Being a parent of a special needs and medically fragile child is a daunting task, especially if you have other children. One Georgia stepfather is now facing murder charges that deal with the death of his 11-year-old son. Police are saying that Michael David Smith, 32, a second grade teacher in Clayton County, Georgia, was giving his autistic and wheelchair bound son a bath when he became distracted with the care of his other three children. He left the young boy in the bathtub while he checked on his other children and when he returned his stepson had drowned in the family bathtub.
Clayton County Fire and Rescue responded to the home but tragically were unable to revive the child. Police have now charged Smith with several crimes that include murder and second degree cruelty to children. The charges for what seems to be a tragic accident are shocking and heartbreaking for all involved. Smith is now being held without bond at the Clayton County Jail.
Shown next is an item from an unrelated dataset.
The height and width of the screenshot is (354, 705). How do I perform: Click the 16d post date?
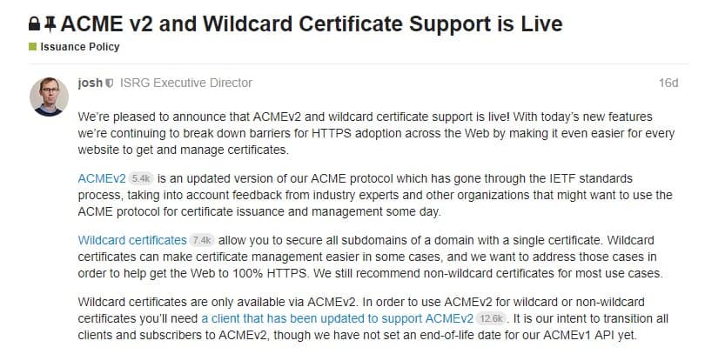[x=668, y=83]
The mother of the children was not at home at the time and is not facing any charges. The other three children in the home are now under their mother’s care.
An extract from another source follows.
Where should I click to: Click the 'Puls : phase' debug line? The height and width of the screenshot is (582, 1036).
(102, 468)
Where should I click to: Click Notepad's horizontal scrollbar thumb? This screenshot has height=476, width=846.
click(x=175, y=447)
Tragically, autism is a silent epidemic sweeping America and it affects the Black community the hardest. Autism and what is known as the Autism Spectrum Disorders (ASD) is a developmental disability of severe chronic conditions due to mental and/or physical impairments. For people with developmental disabilities, major life activities such as language, mobility, learning, self-help, and independent living are much harder. Usually, these disabilities begin in the early years of a child’s development up to age 22 and then last throughout a person’s lifetime. It is estimated that one in 68 children were identified with ASD across multiple areas of the United States. CDC data indicates that early intervention is essential when it comes to treating a child with ASD. However, Black children are less likely to be diagnosed with ASD than White children. According to a study completed by the National Institutes of Health, “On average, white children received the Autism Disorder diagnosis at 6.3 years of age, compared with 7.1 years for black children. White children entered the mental health system at an earlier age of 6 while black children entered around 7 years of age. However, after adjusting for age, sex and time eligible for Medicaid, black children required more time in treatment before receiving the diagnosis.”